I built this board because there is no board on the market that targets LED strips specifically. My first few designs were a pain to move around because it was just a bunch of wires on a breadboard. Soldering them up on a perf-board kept the wires neat, but it took a bit of time and I still made mistakes. So I wanted a solution that keeps the wiring neat, and has all the components that I wanted in a way that would make it easier to share, so I decided to make an Arduino shield, because I have found that when people say they own an Arduino, usually that is an Arduino Uno, especially for people who have just started in electronics.
Apart from being a light-up alarm board, I also included some other features such as an nRF24L01 radio to talk to other microcontroller boards, and wiring to support colored LED lights. It also has educational opportunities because the shield has components with different levels of difficulty: LEDs are the simplest, followed by getting high powered devices to work with MOSFETs, and then working with RTC modules, and finally, radios. There is a pathway of increasing complexity that should prove to be an interesting challenge. When the learning is complete, the result is an interesting product. It could be a remote controlled lamp or a multicolored display.

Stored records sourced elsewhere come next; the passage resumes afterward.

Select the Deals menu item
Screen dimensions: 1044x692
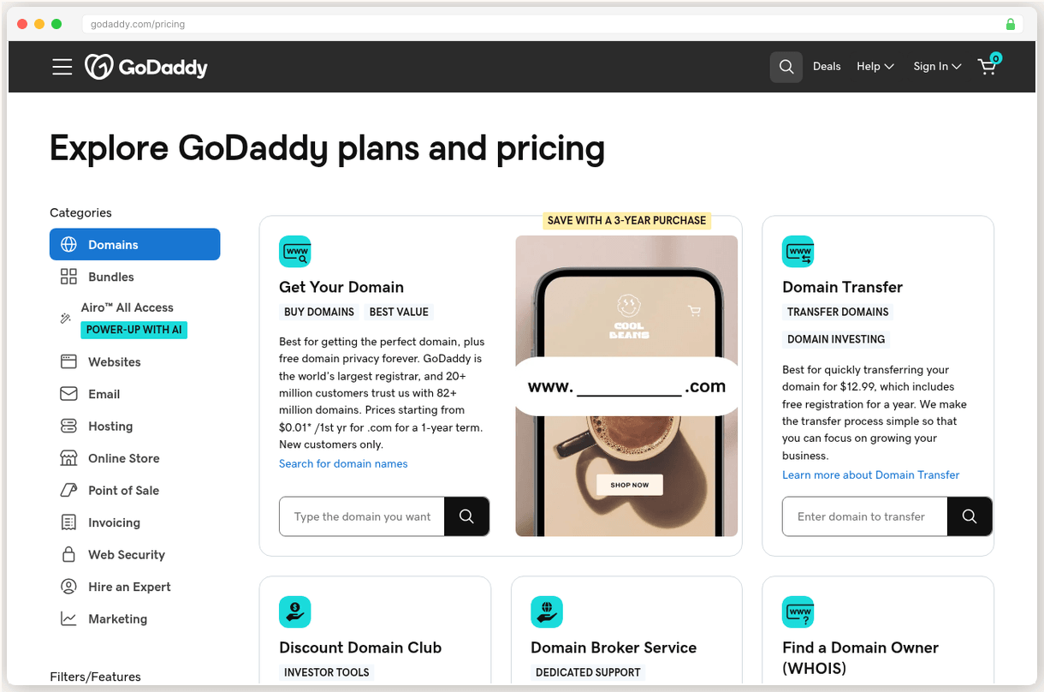827,66
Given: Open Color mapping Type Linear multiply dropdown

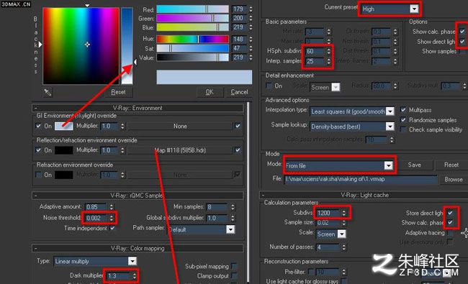Looking at the screenshot, I should point(95,261).
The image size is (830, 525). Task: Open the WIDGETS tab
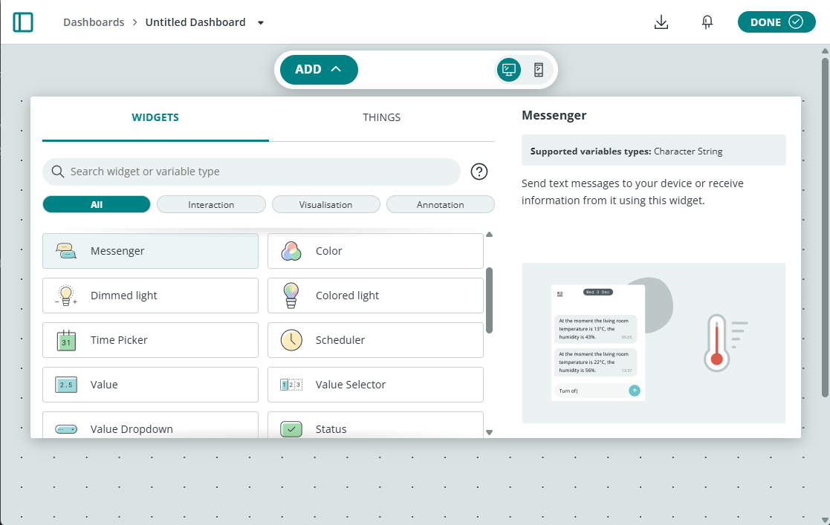click(155, 117)
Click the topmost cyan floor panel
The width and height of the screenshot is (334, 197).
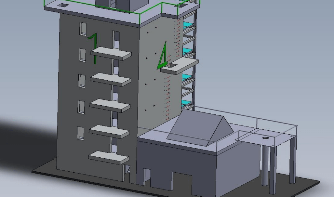(x=188, y=25)
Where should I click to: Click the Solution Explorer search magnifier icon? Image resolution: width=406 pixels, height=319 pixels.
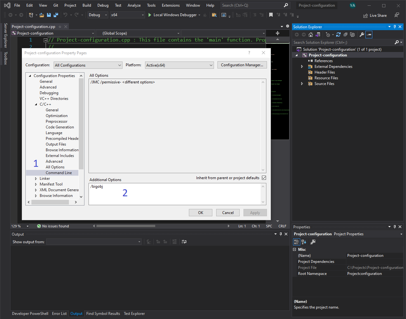(396, 42)
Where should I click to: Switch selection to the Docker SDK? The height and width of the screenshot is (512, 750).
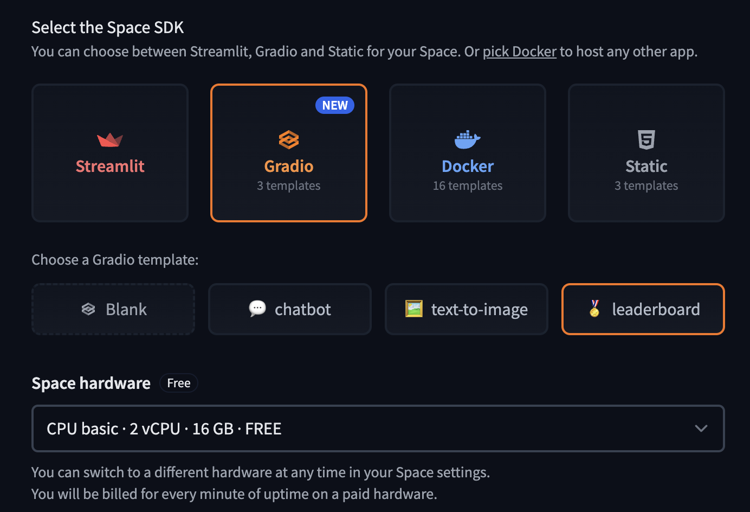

From a enthusiast's perspective, the board is useful for driving high-current devices like motors and LED strips and the built-in modules enable timekeeping and wireless communication for automation projects on a single neat board.
*The DC jack connects to the VIN pin to power the Arduino. A 5V supply is not enough to power the Arduino properly, so a voltage regulator must be used on the PWR line to step down the voltage to 5V before powering the Neopixel strip.